# Web Scrapping for an entire website and storing in csv file and uploading it in kaggle

In [5]:
import requests
from bs4 import BeautifulSoup
import pandas as pd
from tqdm import tqdm  # progress bar

headers = {
    "User-Agent": "Mozilla/5.0 (Windows NT 10.0; Win64; x64) "
                  "AppleWebKit/537.36 (KHTML, like Gecko) "
                  "Chrome/127.0.0.0 Safari/537.36",
    "Accept-Language": "en-US,en;q=0.9",
}

print("🚀 Starting scrape...")

all_data = []

for page in tqdm(range(1, 501), desc="Scraping pages"):
    url = f"https://www.ambitionbox.com/list-of-companies?campaign=desktop_nav&page={page}"
    response = requests.get(url, headers=headers)
    soup = BeautifulSoup(response.content, 'lxml')

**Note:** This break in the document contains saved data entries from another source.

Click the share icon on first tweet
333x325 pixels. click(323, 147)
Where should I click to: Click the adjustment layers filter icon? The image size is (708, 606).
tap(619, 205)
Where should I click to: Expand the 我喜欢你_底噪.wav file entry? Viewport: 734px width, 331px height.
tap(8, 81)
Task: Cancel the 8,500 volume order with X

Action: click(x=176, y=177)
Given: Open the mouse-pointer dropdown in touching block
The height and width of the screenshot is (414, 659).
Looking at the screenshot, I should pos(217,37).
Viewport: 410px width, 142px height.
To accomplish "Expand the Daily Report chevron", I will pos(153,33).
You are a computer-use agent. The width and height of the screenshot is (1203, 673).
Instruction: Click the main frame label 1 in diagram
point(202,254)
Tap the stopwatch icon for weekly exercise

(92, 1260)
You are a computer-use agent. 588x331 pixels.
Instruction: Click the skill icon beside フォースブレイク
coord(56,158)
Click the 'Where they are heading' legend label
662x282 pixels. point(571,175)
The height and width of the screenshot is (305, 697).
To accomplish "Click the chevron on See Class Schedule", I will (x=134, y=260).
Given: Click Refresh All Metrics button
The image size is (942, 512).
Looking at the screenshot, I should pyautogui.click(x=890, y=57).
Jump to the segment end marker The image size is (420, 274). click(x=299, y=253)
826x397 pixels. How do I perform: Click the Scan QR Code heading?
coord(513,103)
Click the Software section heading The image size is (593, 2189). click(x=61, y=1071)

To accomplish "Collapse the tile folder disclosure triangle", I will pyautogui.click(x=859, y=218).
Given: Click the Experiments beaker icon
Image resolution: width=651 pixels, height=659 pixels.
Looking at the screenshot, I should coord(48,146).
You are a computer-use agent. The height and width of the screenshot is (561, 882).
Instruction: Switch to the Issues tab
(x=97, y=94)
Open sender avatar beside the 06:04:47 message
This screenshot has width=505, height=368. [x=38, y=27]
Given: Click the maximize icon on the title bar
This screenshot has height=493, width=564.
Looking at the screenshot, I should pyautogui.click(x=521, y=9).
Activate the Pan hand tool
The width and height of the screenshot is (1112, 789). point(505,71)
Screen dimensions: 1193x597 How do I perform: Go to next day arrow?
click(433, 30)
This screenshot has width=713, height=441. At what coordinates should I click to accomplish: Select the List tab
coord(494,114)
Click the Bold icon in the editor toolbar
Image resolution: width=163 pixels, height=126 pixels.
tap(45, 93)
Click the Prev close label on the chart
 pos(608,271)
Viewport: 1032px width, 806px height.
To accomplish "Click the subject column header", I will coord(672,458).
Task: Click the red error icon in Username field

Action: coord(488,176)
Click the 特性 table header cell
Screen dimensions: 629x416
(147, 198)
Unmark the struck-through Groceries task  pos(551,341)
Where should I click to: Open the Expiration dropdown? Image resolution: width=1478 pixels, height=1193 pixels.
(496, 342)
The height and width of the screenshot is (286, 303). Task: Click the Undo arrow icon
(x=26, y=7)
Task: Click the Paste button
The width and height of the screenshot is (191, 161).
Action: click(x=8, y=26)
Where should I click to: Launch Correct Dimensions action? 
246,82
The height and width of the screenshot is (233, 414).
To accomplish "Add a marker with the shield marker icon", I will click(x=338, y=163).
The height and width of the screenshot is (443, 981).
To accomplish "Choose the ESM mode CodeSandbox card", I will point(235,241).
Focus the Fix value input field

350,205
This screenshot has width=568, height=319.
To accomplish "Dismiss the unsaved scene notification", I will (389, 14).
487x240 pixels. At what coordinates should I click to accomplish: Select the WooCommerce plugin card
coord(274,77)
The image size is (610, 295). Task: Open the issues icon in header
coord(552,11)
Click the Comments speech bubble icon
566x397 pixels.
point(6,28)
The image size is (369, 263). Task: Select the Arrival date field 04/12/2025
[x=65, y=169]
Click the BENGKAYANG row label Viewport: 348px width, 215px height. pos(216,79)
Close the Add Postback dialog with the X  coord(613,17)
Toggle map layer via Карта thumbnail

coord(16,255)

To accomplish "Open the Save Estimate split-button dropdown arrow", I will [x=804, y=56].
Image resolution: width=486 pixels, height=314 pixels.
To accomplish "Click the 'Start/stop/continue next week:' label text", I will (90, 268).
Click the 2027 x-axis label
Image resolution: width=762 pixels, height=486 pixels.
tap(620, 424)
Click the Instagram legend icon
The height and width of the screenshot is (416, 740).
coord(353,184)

    # Extract all cards at once
    cards = soup.find_all("div", class_="companyCardWrapper__companyCard")

    for card in cards:
        try:
            name = card.find('h2', class_="companyCardWrapper__companyName")
            name = name.text.strip() if name else None

            rating_block = card.find('div', class_="rating_text rating_text--md")
            rating = None
            if rating_block:
                inner = rating_block.find('div', style="height:auto;padding-bottom:1px;")
                rating = inner.text.strip() if inner else None

            reviews = card.find('span', class_="companyCardWrapper__companyRatingCount")
            reviews = reviews.text.strip() if reviews else None

            desc = card.find_all('span', class_="companyCardWrapper__interLinking")
            if len(desc) > 0:
                desc_text = " | ".join([d.text.strip() for d in desc])
            else:
                desc_text = None

            industry, hq, branches = None, None, None
            if desc_text:
                parts = desc_text.split('|')
                industry = parts[0].strip() if len(parts) > 0 else None
                if len(parts) > 1:
                    sub = parts[1].split('+')
                    hq = sub[0].strip() if len(sub) > 0 else None
                    branches = sub[1].strip() if len(sub) > 1 else None

            tertiary = card.find('div', class_="companyCardWrapper__tertiaryInformation")
            salary = None
            if tertiary:
                actions = tertiary.find_all('a', class_="companyCardWrapper__ActionWrapper")
                if len(actions) > 1:
                    span = actions[1].find('span', class_="companyCardWrapper__ActionCount")
                    salary = span.text.strip() if span else None

            all_data.append({
                'COMPANY NAME': name,
                'RATING': rating,
                'REVIEWS': reviews,
                'INDUSTRY': industry,
                'INDIA HQ': hq,
                'BRANCHES': branches,
                'PACKAGE': salary
            })

        except Exception as e:
            print(f"⚠️ Error parsing a card on page {page}: {e}")

# Build DataFrame safely
data = pd.DataFrame(all_data)

# Quick check for missing values or inconsistent lengths
print("\n📊 Data Summary:")
print(data.info())
print(f"✅ Total records scraped: {len(data)}")

# Save CSV
data.to_csv("ambitionbox_companies_data.csv", index=False, encoding='utf-8-sig')
print("💾 Data saved to 'ambitionbox_companies_data.csv'")


🚀 Starting scrape...


Scraping pages: 100%|██████████| 500/500 [06:17<00:00,  1.32it/s]


📊 Data Summary:
<class 'pandas.core.frame.DataFrame'>
RangeIndex: 0 entries
Empty DataFrame
None
✅ Total records scraped: 0
💾 Data saved to 'ambitionbox_companies_data.csv'





In [7]:
data.head(10)